09/08/2018

Operação da PF contra tráfico de pessoas cumpre mandados em Goiás e outros dois Estados

Em Goiás, os mandados foram cumpridos nas cidades de Goiânia, Aparecida de Goiânia, Jataí e Rio Verde.

A Polícia Federal deflagrou uma operação na manhã desta quinta-feira (9/8) contra o tráfico internacional de pessoas e trabalho escravo.

A ação, que acontece em conjunto com o Ministério Público do Trabalho e o Ministério Público Federal, cumpre mandados em Goiás, Minas Gerais e São Paulo.
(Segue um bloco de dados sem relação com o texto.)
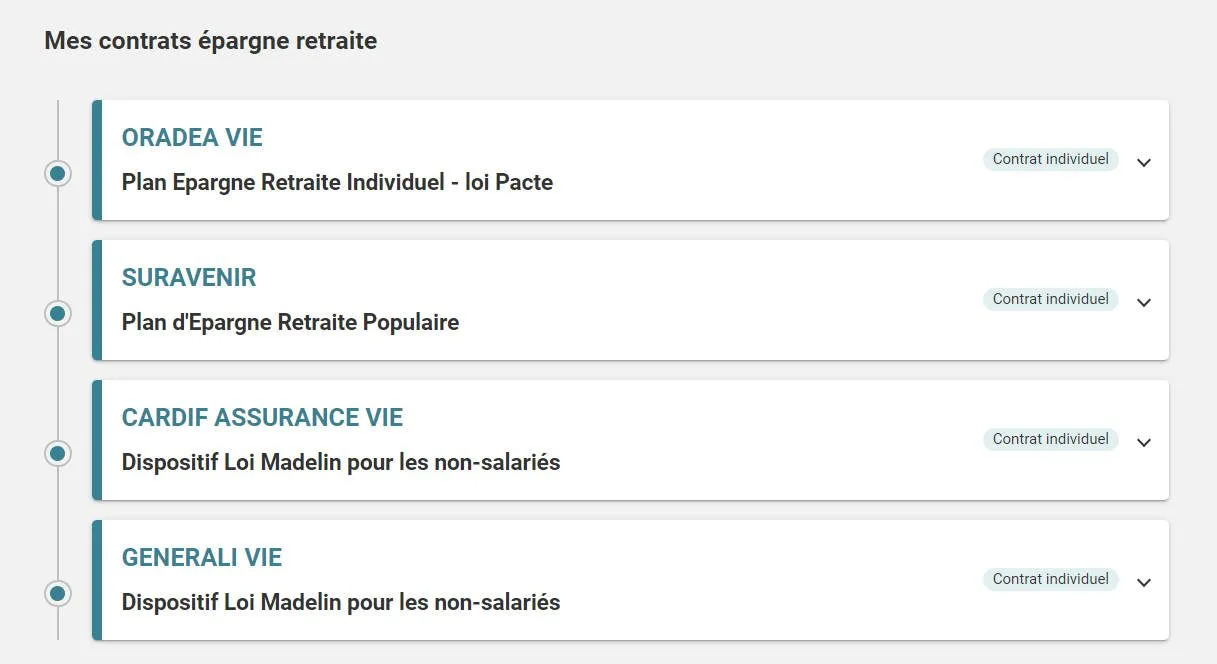Image resolution: width=1217 pixels, height=664 pixels.
Task: Click Loi Madelin text under GENERALI VIE
Action: click(341, 603)
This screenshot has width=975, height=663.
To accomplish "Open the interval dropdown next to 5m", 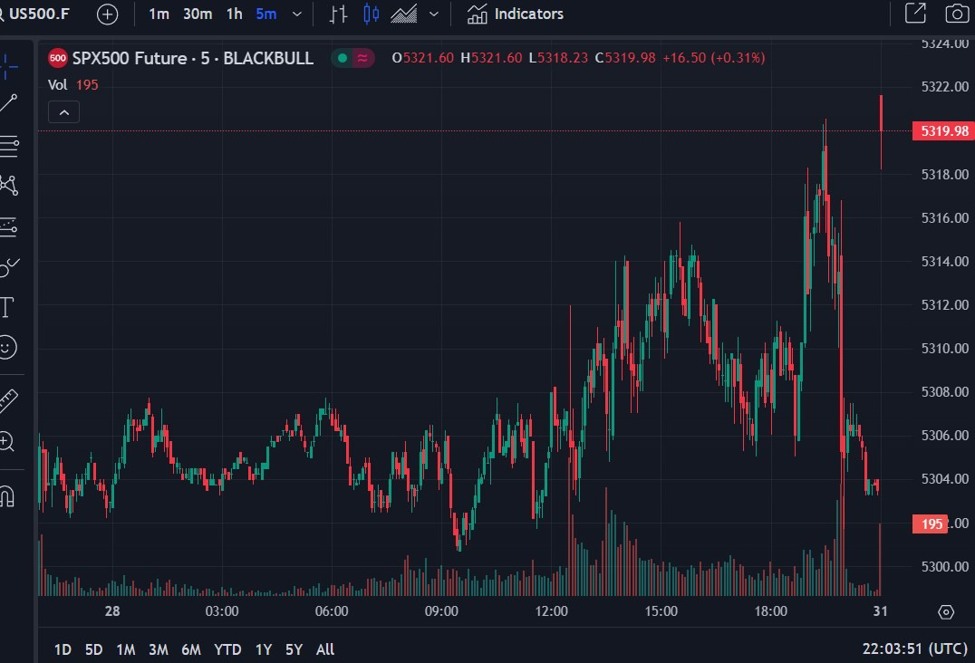I will (x=294, y=14).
Cinco mandados de prisão e oito de busca e apreensão, expedidos pela 2ª Vara Federal de Franca, no interior de São Paulo, foram cumpridos por 52 policiais federais nas cidades de Goiânia (GO), Aparecida de Goiânia (GO), Jataí (GO), Rio Verde (GO) Franca (SP), São Paulo (SP), e Leopoldina (MG).

Operação Fada Madrinha

As investigações começaram em novembro do ano passado após a PF receber informações de que transexuais estavam sendo aliciadas pelas redes sociais com promessas da realização de procedimentos cirúrgicos para a transformação facial e corporal e da participação em concursos de misses na Itália.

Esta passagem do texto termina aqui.